Living between Germany and China, Rao Fu also reflects on our current Covid moment in his recent paintings, presented by Mind Set Art Center (Taipei). In Fu's canvases, the New Leipzig School of painting's expressive elements meet the subtle lines of Chinese ink art. His works address fundamental issues of human existence ranging from personal anxieties, as exemplified in Spiral Staircase (2021), to global migration crises, as alluded to in Totes Meer (2020). In the former, three ghostly figures appear in a grand entryway: One sits on the titular spiral staircase, hunched over; another slowly descends, also hunched; and the third is larger-than-life, reaching upwards from the ground floor. The latter piece, meanwhile, depicts a group of human-like figures floating in an allegorical totes meer, or dead sea. Fu's acidic color scheme, frantic brushstrokes, and eerie figures speak to the mental spiraling and anguish that many encountered as homes became hosts to offices, schools, isolation pods, and more.

Roy Lichtenstein’s ‘Interiors’, a series of editioned lithographs, takes on entirely new meaning when seen from our present moment. Showcased by Gemini G.E.L. (Los Angeles), the Pop artist’s meditation on domestic interiors in the early 1990s was inspired by a billboard advertisement for a furniture store he saw outside Rome. In Interior with Waterlilies (1991), for example, Lichtenstein created an image of a bedroom decorated with artworks that nod to his own previous compositions as well as Monet’s iconic series, from which this screenprint also takes its name. Gemini G.E.L.’s decision to feature Lichtenstein’s ‘Interiors’, all devoid of human presence, feels fitting for 'OVR: Portals': After a year largely confined to our own domestic spaces and to our own self-referential bubbles, many of us are aching to escape them.

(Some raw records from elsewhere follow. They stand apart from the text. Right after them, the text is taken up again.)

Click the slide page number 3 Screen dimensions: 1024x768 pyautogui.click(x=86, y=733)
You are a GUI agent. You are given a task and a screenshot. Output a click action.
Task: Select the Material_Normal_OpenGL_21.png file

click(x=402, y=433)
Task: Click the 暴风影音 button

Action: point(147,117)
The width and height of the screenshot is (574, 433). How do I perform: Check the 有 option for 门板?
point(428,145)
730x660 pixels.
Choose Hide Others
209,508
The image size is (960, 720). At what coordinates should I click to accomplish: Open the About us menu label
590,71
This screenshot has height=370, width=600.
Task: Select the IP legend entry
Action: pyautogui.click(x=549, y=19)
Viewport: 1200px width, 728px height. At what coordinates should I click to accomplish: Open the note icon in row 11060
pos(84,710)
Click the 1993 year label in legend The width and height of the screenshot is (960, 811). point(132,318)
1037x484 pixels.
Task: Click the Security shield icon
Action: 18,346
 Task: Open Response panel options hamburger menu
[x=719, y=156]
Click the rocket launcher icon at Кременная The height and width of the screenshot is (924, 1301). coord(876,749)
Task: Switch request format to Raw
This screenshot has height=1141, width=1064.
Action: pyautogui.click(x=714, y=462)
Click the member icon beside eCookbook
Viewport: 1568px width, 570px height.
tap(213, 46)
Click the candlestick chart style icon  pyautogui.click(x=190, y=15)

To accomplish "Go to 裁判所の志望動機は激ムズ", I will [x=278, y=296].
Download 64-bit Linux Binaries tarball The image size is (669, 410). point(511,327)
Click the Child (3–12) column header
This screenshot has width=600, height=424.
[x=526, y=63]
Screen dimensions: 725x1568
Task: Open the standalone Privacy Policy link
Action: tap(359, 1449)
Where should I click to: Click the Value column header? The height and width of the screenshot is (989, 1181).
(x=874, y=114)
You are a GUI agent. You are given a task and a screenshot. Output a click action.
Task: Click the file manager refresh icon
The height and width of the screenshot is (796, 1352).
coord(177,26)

Place, in addition to time, is further explored by artists Ettore Spalletti and Rosa Barba, whose works will be on view with Vistamare/Vistmarestudio (Pescara and Milan). The title of the presentation is borrowed from Barba’s 2012 film Time as Perspective, which shows oil pumps in Texas as they repeat the same mechanical movement. Their repetition and presence in an otherwise deserted landscape become meditative, transforming an exploitative, unsustainable act into one of tranquility. This work reflects Barba’s practice at large, which explores time’s relation to landscape and geology and to film itself as a time-based medium. Ettore Spalletti likewise disrupts traditional notions of limitation and confinement that are associated with time and place, but through minimal interventions and color. He conceives his art with no physical boundaries; the resulting canvases, often installed at slight angles, blur the line between two- and three-dimensional work.

‘OVR: Portals’, curated by Magali Arriola, Christina Li, and Larry Ossei-Mensah, is on view from June, 16-19 2021.